🩶Book Review🤍
Asmita Sen’s Euthymia Syndrome is an intricately woven psychological narrative that explores identity, resilience, and the fragility of the human mind through the lens of a protagonist who loses herself only to reinvent her reality in compelling, hallucinatory ways. This novel blends elements of magical realism with introspective psychological fiction, offering readers a journey through mental illness not as a descent, but as a transformation.
The novel engages with the concept of "euthymia" — a term used in psychiatry to denote a stable mood — and juxtaposes it against the protagonist’s destabilized sense of self after being admitted to Hopsten Asylum. As she forgets her real name and creates a new identity, the narrative invites questions of what truly constitutes sanity and whether reinvention is a form of healing or escape.
What stands out is the author’s creative use of classical figures — Hera, Cleopatra, and Bona Dea — who serve not just as hallucinations, but as psychological anchors and mirrors of the protagonist’s fractured identity. Each figure represents a different facet of feminine power, endurance, and intellect. Hera brings regal authority and endurance; Cleopatra, political cunning and passion; Bona Dea, healing and mystique. Through them, the protagonist lives parallel lives that are magical yet deeply intertwined with her personal trauma and growth.
Sen’s writing is lucid, poetic in places, and philosophically rich without being inaccessible. The protagonist is not a passive sufferer of illness but an active philosopher and fighter who confronts her medical condition with startling insight. There’s an undercurrent of feminist strength throughout the book, where the reclamation of agency — even within a psychiatric institution — becomes a revolutionary act.

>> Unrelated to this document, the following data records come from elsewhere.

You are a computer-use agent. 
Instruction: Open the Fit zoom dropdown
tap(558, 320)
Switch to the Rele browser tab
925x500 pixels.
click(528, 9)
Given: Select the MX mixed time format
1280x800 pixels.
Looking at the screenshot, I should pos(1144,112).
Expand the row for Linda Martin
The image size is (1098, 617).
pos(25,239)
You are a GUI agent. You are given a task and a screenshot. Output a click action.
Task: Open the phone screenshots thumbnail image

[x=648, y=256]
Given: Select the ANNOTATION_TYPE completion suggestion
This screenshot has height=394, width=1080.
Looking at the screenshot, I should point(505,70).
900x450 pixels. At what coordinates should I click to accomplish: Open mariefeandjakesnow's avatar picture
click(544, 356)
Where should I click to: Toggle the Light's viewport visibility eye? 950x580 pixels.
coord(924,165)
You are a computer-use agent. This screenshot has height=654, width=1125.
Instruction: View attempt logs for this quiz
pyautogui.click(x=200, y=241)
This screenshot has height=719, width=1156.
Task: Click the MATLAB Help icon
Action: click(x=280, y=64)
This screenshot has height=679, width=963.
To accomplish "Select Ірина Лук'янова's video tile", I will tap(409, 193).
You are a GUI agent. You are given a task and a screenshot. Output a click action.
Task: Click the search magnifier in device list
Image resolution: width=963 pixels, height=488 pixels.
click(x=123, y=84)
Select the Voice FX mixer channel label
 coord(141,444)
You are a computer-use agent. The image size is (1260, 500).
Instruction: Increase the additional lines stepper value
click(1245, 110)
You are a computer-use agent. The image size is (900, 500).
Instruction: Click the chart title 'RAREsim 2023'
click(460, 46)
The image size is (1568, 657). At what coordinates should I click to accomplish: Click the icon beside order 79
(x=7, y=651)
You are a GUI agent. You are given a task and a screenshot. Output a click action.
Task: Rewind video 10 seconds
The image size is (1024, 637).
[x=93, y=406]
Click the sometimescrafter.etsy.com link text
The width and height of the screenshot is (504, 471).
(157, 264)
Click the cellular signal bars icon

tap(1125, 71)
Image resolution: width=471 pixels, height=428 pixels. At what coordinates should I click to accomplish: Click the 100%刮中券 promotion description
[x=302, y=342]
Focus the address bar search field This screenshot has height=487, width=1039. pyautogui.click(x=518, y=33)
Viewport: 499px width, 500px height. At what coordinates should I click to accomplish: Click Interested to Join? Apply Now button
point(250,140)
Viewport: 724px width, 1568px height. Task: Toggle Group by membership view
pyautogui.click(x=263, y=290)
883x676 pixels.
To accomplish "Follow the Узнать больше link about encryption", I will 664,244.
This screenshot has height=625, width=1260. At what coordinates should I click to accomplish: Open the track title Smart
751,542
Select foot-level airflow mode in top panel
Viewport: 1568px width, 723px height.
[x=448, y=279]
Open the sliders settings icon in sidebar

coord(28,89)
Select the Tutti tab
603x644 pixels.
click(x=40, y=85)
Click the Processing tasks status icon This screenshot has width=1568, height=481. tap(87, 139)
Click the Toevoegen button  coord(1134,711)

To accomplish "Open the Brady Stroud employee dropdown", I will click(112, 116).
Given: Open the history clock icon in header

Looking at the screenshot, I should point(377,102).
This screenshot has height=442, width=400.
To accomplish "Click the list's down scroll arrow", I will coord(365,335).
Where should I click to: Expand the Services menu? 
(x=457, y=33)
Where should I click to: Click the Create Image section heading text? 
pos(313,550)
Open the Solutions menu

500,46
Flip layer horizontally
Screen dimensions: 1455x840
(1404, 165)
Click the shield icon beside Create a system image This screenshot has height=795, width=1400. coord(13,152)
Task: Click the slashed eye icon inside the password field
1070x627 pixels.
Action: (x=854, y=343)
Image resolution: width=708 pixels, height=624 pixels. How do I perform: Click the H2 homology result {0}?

Euthymia Syndrome draws upon stream-of-consciousness techniques and intertextual references that place it within a lineage of modernist and postmodernist narrative traditions. Yet it remains emotionally grounded, inviting empathy rather than clinical detachment.
In conclusion, Euthymia Syndrome is a courages and inventive novel that destabilizes our conventional notions of mental health while elevating personal suffering into philosophical inquiry. Asmita Sen offers readers not just a story of survival, but a meditation on identity, womanhood, and the beauty of reconstructing meaning in the most unlikely places. Highly recommended for readers who appreciate psychological depth, symbolic richness, and a protagonist whose dares to reinvent herself even in the face of agony.